Investigating the Optimal Number of Attributes to Manage Knowledge Performances

Abstract:

 Rules are the most important element in knowledge extraction. The performance or strength of rules will determine how good a model is.  Higher accuracy implies that a model is good and vise versa.    However, the strength of rules depends on the attributes.  The number of attributes in a rule can influence the percentages of accuracy a model.  Most machine learning techniques produce a large number of rules. The consequence is with large number of rules generated, processing time is much longer. This study investigated the performances of rules with different lengths of attribute and identified the optimal number of rule for a good model. The research performed experiments using several data mining techniques.
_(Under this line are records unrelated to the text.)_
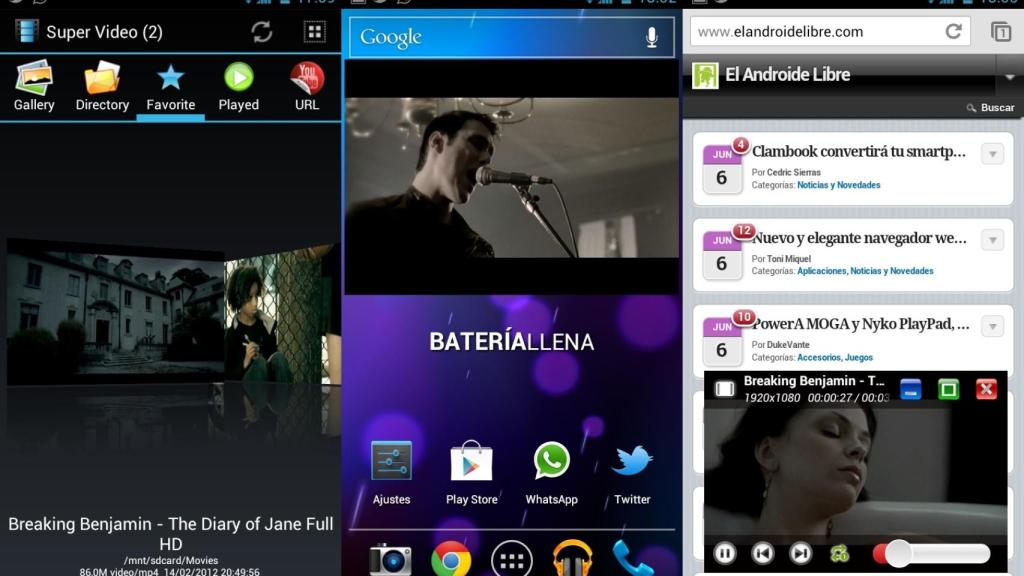Expand options for the navegador web article
The image size is (1024, 576).
tap(991, 240)
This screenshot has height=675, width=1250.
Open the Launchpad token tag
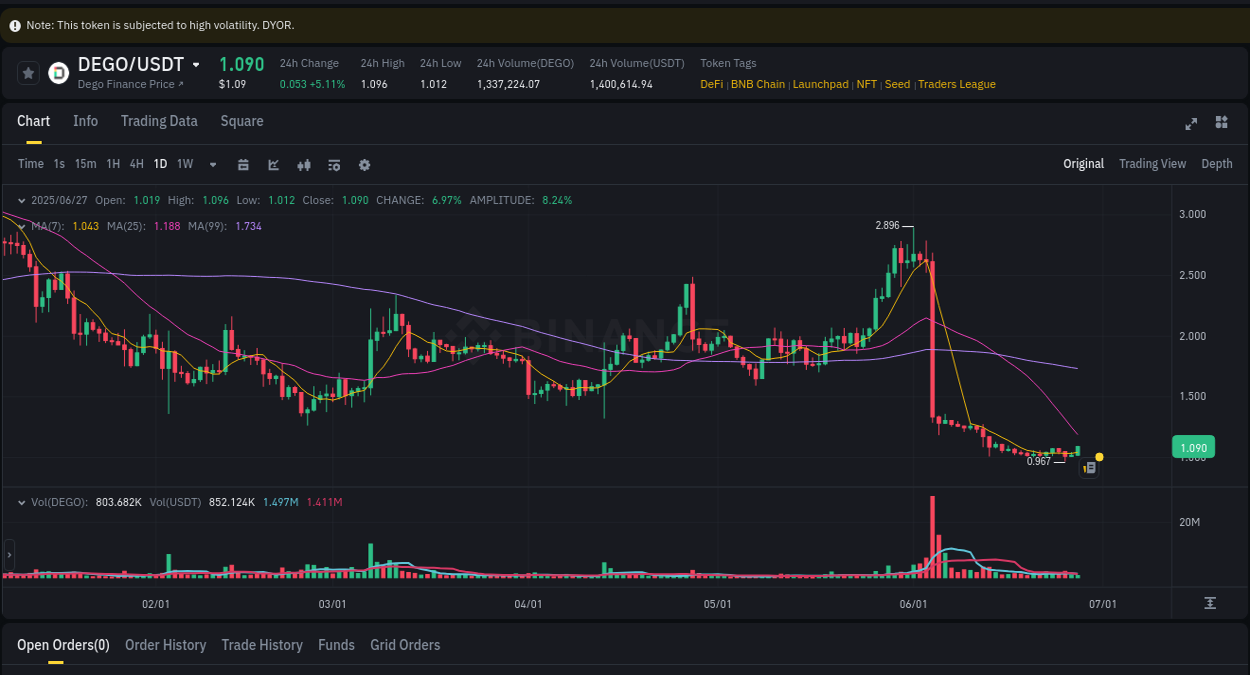click(x=820, y=84)
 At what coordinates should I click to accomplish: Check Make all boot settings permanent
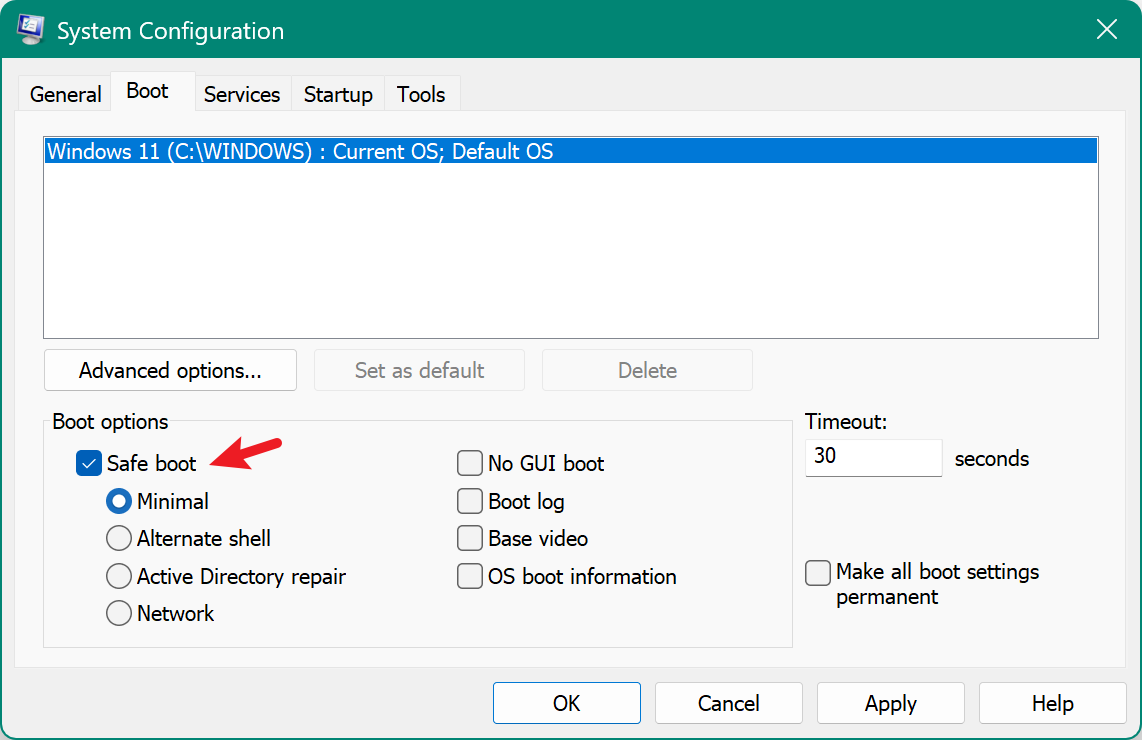818,573
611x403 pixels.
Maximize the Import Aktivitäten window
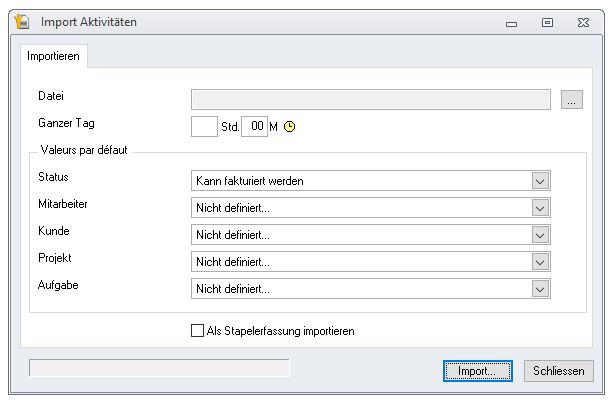pos(547,23)
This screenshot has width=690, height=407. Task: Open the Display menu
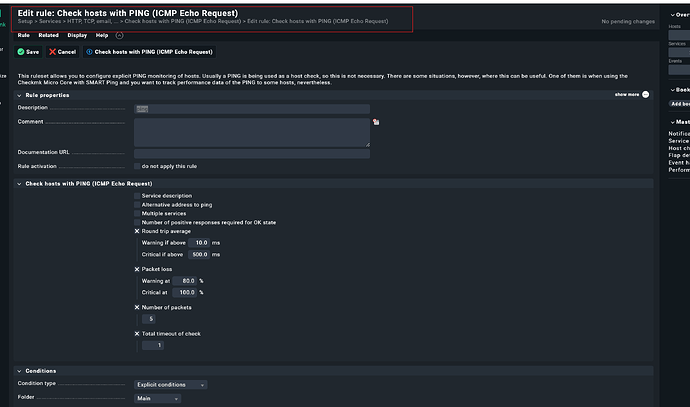click(x=77, y=35)
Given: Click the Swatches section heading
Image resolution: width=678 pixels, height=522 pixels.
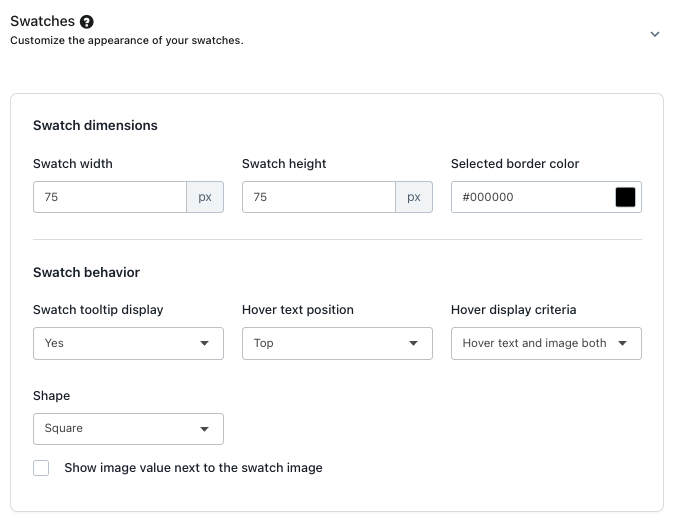Looking at the screenshot, I should click(42, 21).
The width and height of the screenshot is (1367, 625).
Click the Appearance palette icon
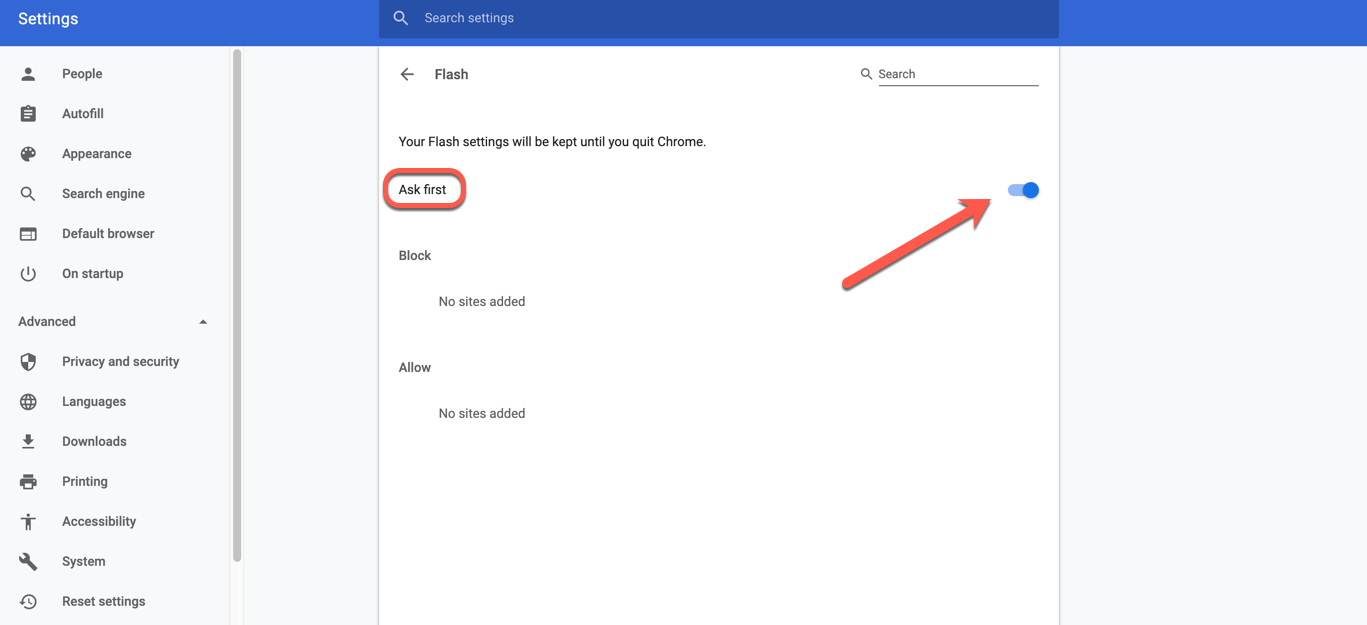pyautogui.click(x=28, y=154)
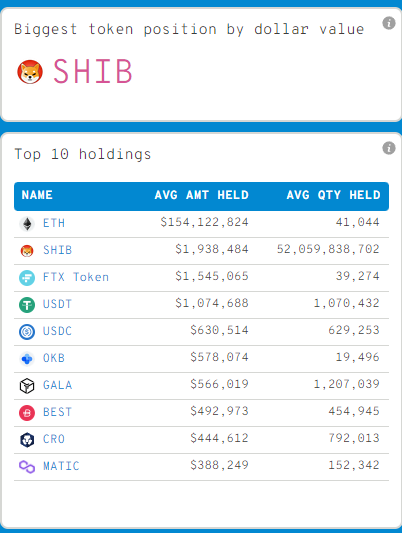Sort by AVG QTY HELD column header
The width and height of the screenshot is (402, 533).
click(x=333, y=195)
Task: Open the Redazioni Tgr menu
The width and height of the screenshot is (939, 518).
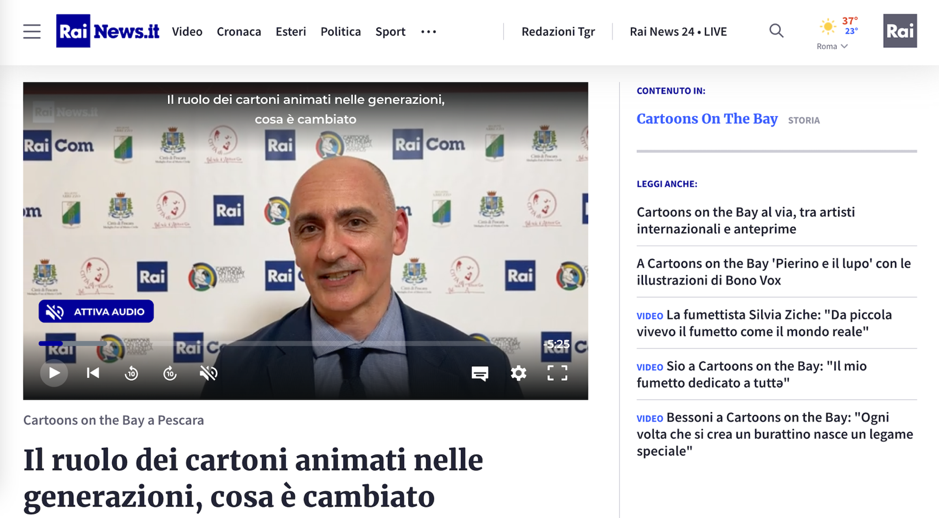Action: click(x=558, y=32)
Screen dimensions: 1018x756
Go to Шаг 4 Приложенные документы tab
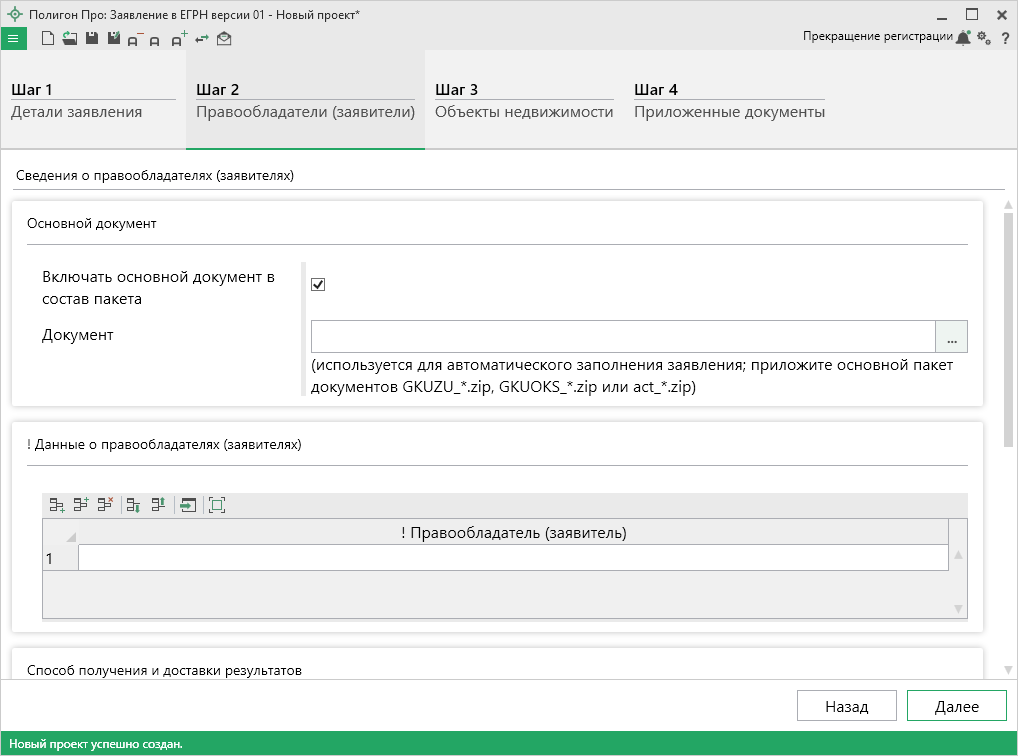[x=728, y=101]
Data of 50 hardware dataset companies which, contains 31 attributes and 400 records was used.  Results showed that in terms of number of rules, Genetic Algorithm produced the highest number of rules followed by Johnson’s Algorithm and Holte’s 1R.  The best classifier for extracting rules in this study is VOT (Voting of Object Tracking).   In terms of performance of rules, best results comes from rules with 30 attributes, followed by rules with 1 intersection attribute and lastly rules with 3 intersection attributes.  Among the three sets of attributes, the set with 3 attributes are considered as the best and three (3) has been identified as the optimal number of attributes.